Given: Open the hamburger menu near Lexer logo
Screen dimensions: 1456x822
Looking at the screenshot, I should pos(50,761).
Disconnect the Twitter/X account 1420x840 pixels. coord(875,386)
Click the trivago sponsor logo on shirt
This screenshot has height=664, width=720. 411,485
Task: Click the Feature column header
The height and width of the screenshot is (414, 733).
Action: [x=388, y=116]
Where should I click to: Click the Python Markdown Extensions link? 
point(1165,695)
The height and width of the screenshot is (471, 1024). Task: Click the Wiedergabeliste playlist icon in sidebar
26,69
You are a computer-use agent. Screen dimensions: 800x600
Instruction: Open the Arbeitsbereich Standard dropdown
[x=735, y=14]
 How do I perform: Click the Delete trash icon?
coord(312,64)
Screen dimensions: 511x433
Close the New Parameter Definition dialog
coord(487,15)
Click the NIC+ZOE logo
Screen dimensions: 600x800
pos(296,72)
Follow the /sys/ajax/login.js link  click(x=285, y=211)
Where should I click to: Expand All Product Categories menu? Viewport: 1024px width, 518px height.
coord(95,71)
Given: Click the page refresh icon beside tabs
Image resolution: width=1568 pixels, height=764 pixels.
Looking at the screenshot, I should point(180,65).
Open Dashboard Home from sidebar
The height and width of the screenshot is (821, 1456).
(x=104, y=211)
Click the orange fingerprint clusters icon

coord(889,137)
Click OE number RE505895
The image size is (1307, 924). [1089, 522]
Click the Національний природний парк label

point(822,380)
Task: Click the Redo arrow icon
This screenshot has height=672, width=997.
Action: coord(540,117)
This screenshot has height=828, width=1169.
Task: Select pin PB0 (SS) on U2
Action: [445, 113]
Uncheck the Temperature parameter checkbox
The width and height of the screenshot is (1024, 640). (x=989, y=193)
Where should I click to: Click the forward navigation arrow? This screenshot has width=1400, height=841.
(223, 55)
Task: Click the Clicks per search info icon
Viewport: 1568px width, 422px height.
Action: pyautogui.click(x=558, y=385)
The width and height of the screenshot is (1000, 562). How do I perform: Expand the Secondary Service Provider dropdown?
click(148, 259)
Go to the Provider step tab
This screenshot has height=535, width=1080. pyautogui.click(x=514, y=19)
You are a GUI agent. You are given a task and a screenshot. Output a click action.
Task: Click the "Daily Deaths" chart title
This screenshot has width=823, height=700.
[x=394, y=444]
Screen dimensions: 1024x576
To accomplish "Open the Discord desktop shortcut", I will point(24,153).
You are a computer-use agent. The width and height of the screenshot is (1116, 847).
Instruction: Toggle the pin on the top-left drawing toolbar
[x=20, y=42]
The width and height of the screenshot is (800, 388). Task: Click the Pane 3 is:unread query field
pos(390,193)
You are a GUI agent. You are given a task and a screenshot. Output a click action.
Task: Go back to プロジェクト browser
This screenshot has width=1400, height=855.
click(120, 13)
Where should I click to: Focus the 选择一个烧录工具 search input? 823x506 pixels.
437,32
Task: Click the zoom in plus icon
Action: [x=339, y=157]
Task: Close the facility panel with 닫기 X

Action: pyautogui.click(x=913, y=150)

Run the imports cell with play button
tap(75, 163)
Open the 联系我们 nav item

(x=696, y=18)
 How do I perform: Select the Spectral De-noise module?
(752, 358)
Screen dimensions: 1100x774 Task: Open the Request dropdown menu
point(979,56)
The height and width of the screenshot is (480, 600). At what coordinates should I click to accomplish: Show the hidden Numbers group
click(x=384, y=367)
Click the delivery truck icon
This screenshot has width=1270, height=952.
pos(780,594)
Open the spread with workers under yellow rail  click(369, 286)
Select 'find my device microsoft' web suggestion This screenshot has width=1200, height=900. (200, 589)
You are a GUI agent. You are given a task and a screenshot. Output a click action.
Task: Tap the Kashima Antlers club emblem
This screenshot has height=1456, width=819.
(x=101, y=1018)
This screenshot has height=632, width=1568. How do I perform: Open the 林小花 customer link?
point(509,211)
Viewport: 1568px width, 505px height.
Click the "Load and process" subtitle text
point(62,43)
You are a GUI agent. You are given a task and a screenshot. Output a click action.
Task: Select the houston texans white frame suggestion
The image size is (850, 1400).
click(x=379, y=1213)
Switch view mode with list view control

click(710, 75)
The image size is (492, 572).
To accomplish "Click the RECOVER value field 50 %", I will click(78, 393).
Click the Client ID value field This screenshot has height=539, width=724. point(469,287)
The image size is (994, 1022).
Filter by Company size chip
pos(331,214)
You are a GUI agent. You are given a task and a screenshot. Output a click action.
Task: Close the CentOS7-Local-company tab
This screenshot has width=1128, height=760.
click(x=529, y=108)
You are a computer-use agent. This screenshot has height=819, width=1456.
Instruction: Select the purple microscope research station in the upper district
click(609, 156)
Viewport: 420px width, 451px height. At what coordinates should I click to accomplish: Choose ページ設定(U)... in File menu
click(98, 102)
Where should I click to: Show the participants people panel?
___
> Problem details:
Can you write out the records word for word, from the very first line up to and including the line with "[x=735, y=14]"?

> Solution:
Given: Open the hamburger menu near Lexer logo
Screen dimensions: 1456x822
Looking at the screenshot, I should pos(50,761).
Disconnect the Twitter/X account 1420x840 pixels. coord(875,386)
Click the trivago sponsor logo on shirt
This screenshot has height=664, width=720. 411,485
Task: Click the Feature column header
The height and width of the screenshot is (414, 733).
Action: [x=388, y=116]
Where should I click to: Click the Python Markdown Extensions link? 
point(1165,695)
The height and width of the screenshot is (471, 1024). Task: Click the Wiedergabeliste playlist icon in sidebar
26,69
You are a computer-use agent. Screen dimensions: 800x600
Instruction: Open the Arbeitsbereich Standard dropdown
[x=735, y=14]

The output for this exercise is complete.